**Assignment**
Start at the line holding "Select 'Time Card". Write out that line and each one after it to the end of the data, unchanged.

**Extracted records**

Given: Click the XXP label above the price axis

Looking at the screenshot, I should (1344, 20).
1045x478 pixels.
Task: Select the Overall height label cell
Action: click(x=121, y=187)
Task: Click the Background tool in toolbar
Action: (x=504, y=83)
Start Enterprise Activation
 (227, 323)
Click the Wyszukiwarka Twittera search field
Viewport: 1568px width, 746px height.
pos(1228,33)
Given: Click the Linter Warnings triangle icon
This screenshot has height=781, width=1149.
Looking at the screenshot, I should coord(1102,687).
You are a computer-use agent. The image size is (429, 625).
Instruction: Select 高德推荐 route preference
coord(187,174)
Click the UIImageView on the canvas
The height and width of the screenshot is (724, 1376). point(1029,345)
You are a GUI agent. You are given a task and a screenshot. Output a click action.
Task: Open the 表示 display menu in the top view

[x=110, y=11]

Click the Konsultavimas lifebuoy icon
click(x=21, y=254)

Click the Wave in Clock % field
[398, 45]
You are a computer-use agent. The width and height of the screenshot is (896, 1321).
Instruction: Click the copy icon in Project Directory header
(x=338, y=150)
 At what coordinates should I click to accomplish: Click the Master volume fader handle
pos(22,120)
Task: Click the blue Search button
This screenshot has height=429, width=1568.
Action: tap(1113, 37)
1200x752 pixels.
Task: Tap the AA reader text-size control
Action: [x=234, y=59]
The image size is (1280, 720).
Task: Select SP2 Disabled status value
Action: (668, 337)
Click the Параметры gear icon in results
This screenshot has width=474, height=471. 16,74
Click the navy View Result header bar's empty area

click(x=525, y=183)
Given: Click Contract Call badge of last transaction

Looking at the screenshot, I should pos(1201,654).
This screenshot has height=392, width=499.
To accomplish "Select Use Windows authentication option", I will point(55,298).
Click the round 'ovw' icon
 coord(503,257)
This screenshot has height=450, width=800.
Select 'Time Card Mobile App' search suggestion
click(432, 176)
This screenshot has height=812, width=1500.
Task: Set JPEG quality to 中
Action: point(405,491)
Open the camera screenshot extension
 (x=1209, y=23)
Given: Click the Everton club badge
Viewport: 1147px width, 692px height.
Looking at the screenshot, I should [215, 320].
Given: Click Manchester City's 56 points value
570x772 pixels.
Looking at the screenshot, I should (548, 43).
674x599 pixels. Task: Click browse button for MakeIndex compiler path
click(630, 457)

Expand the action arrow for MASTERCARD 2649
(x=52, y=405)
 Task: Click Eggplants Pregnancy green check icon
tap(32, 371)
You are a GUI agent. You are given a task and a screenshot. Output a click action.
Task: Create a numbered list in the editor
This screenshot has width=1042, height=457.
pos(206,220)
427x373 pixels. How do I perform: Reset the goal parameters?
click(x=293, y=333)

**Reply**
Select 'Time Card Mobile App' search suggestion
click(432, 176)
This screenshot has height=812, width=1500.
Task: Set JPEG quality to 中
Action: point(405,491)
Open the camera screenshot extension
 (x=1209, y=23)
Given: Click the Everton club badge
Viewport: 1147px width, 692px height.
Looking at the screenshot, I should [215, 320].
Given: Click Manchester City's 56 points value
570x772 pixels.
Looking at the screenshot, I should (548, 43).
674x599 pixels. Task: Click browse button for MakeIndex compiler path
click(630, 457)

Expand the action arrow for MASTERCARD 2649
(x=52, y=405)
 Task: Click Eggplants Pregnancy green check icon
tap(32, 371)
You are a GUI agent. You are given a task and a screenshot. Output a click action.
Task: Create a numbered list in the editor
This screenshot has width=1042, height=457.
pos(206,220)
427x373 pixels. How do I perform: Reset the goal parameters?
click(x=293, y=333)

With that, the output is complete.